The administration plans to appeal the judge’s decision, with White House press secretary Stephanie Grisham saying that Simon’s decision fails to recognize federal law in violation of a Supreme Court decision last year that recognized the president’s broad authority to impose such restrictions. According to Grisham, “We look forward to defending the president’s lawful action.”
The proclamation said that would-be immigrants cannot rely on Medicaid or Affordable Care Act subsidies to procure the required health coverage—which can only be bought individually or provided by an employer, although it can be short-term or catastrophic coverage.

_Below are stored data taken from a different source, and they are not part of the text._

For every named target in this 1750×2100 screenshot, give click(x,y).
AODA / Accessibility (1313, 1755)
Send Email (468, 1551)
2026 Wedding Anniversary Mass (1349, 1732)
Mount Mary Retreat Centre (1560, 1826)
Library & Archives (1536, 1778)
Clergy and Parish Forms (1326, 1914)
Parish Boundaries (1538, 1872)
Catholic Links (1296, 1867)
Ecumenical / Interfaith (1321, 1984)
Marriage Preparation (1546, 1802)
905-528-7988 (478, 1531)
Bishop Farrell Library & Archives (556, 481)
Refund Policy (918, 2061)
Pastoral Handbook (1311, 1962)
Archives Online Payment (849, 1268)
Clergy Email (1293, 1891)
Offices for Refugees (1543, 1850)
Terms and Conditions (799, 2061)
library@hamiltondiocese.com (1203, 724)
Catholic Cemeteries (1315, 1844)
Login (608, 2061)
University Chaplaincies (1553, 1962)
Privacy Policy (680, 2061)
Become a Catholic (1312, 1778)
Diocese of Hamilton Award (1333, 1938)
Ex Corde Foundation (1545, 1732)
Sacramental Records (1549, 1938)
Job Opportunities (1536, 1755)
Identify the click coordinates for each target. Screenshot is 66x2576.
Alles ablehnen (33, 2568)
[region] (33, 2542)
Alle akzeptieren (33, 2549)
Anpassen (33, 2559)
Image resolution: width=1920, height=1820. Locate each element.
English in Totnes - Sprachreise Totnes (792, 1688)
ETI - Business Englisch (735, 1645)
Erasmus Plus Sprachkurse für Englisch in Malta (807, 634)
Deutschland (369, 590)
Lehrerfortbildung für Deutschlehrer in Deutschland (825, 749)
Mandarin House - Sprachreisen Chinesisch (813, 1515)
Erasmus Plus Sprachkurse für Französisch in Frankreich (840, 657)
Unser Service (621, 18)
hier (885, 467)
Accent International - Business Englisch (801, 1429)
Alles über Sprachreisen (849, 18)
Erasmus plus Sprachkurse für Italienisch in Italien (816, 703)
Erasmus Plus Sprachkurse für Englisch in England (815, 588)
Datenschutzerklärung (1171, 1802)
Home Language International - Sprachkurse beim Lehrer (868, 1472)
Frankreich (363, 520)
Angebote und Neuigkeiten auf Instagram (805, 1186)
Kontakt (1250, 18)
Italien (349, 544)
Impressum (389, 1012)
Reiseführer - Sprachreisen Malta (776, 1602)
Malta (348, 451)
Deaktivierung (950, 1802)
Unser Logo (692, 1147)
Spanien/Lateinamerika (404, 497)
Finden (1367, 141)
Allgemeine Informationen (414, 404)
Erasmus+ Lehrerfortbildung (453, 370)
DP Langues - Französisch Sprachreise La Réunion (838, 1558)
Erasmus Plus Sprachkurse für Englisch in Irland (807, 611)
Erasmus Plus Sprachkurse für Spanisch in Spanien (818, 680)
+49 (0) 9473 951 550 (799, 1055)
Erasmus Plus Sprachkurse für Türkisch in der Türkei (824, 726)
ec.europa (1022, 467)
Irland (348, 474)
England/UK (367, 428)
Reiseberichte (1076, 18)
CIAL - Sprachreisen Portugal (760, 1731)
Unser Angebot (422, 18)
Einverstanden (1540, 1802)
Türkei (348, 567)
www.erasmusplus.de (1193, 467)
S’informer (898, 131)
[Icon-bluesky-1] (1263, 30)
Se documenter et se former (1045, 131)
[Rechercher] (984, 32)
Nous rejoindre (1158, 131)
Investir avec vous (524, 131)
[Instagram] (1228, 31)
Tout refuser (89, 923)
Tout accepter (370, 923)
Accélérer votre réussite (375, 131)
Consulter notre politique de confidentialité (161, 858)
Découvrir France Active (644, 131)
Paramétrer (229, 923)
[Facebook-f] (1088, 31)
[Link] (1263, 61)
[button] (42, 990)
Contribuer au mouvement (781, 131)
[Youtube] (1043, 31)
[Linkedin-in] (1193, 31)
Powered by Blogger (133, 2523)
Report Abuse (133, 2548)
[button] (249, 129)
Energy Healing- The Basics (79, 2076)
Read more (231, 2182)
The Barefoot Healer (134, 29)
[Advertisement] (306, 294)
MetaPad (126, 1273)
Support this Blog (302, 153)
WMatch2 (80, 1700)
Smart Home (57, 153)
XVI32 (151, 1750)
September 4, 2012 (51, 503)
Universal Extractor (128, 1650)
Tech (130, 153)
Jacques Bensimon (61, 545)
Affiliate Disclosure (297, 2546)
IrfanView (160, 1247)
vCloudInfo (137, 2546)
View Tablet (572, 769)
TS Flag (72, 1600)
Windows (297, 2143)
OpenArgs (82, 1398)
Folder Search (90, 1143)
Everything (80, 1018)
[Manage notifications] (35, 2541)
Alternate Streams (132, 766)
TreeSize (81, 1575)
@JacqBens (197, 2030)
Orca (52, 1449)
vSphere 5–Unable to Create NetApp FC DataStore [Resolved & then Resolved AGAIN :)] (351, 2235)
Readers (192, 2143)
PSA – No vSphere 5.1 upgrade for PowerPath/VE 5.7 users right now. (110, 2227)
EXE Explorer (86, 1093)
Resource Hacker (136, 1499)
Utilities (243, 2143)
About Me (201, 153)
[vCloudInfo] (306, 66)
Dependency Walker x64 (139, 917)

According to CBS News, nonpartisan immigration think tank the Migration Policy Institute says that 57 percent of U.S. immigrants had private health insurance in 2017, compared with 69 percent of U.S.-born residents, and 30 percent of immigrants had public health insurance coverage, compared with 36 percent of native-born residents.
Earlier changes to regulations by the Trump administration that would deny green cards to immigrants who use some forms of public assistance have also been blocked by the courts.
Randy Capps, director of U.S. programs research at the Migration Policy Institute told CBS News that “the administration is on the record wanting to cut legal immigration, and particularly wanting to cut legal immigration of lower-skilled, lower-paid immigrants who are probably less likely to have health insurance coverage.”